It is important to be clear as to what is meant by experience in this essay, and in particular what is meant by religious or mystical experience. Fine-grained distinctions between different types of religious experience have been proposed, for example:

1. philosophical
2. creative
3. aesthetic
4. elemental
5. psychical
6. mystical. [1]

These are all essentially complex internal experiences, as opposed to the simple sensory experience, say of the colour red, that cognitive scientists examine. In this essay we shall only be considering the category of mystical experience, and taking the term experience to mean a discrete experience somehow standing out from the normal stream of consciousness, having a beginning and end. Maslow refers to these as peak-experiences. [2]

In contrast to mystical experiences so defined, which we can find examples of in the lives of most, though not all, the mystics, there is what one could call a 'ground' of being or state of consciousness that mystics permanently possess, and which non-mystics do not, or are not aware of. D.T.Zuzuki says of enlightenment that it is 'grey', indicating that enlightenment is not a continual repetition of peak-experiences, but a neutral state of some kind that is nevertheless highly valuable. The term mystical continuum or just continuum will be used in this essay to indicate this state.

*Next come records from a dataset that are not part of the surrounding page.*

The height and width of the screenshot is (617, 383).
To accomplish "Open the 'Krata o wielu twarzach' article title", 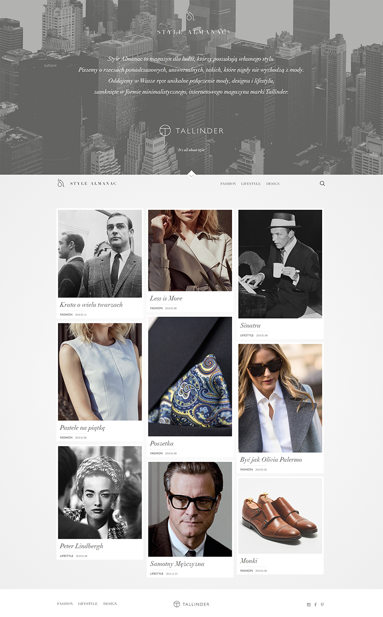I will pyautogui.click(x=91, y=305).
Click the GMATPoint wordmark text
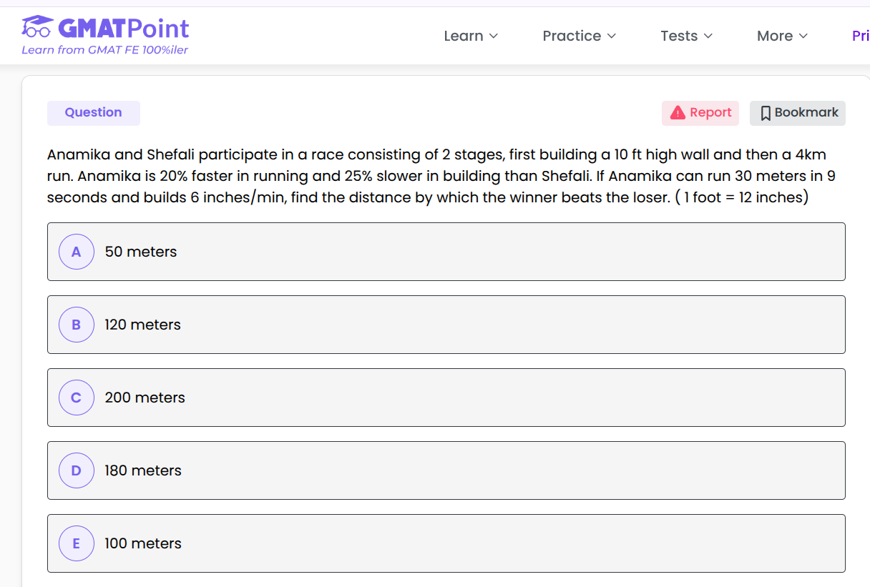 [123, 29]
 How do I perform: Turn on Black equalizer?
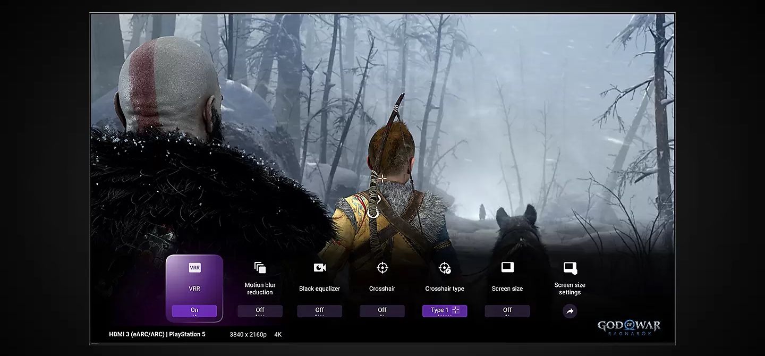(319, 310)
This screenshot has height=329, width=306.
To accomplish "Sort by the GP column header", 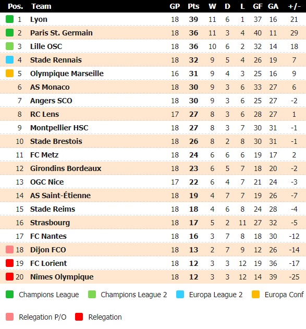I will [175, 6].
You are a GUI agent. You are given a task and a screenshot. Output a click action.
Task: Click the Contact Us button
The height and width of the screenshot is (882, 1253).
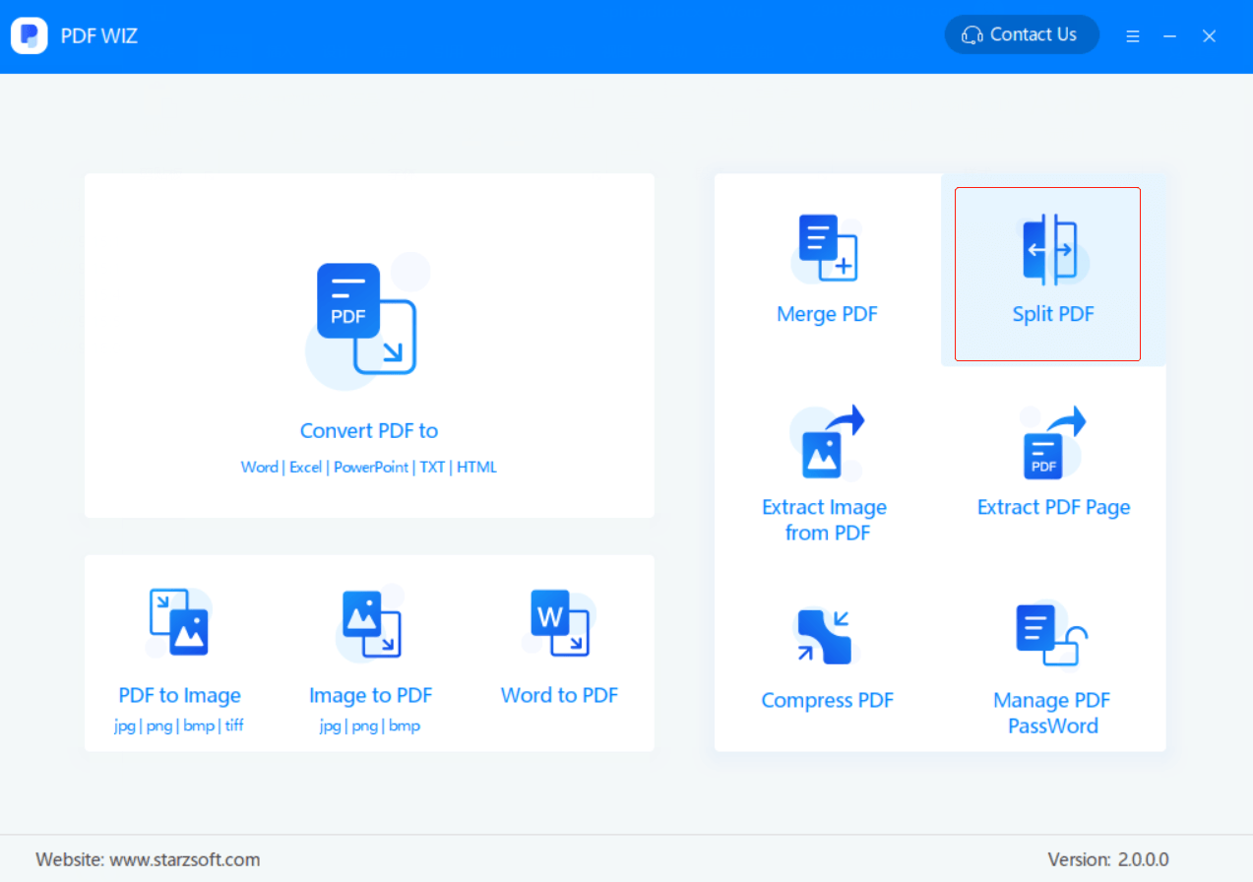(1021, 34)
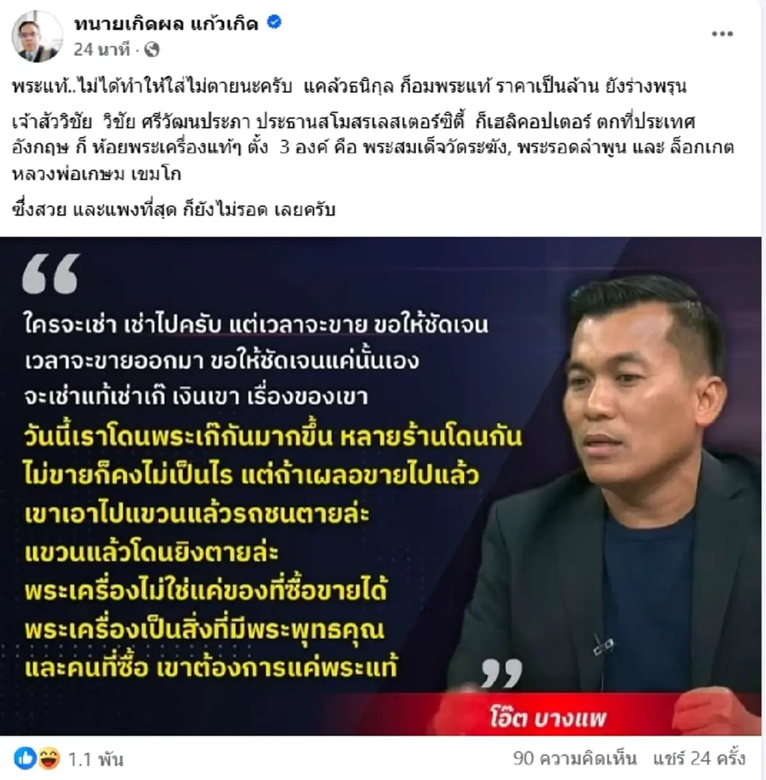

Karen Armstrong says in her introduction to 'A History of God' that, as a nun, she had held before her the religious experiences of the saints as an example, and eventually quit because she felt she could not 'achieve' the same [3]. It is more a 'hunch' on my part than examples like Armstrong's that leaves me slightly uneasy about the emphasis on experience as opposed to continuum in the lives of the mystics. This is not to deny that this focus has been valuable and productive in the scholarly activity to date, but rather to try and articulate problems that this approach may bring, and to suggest other approaches.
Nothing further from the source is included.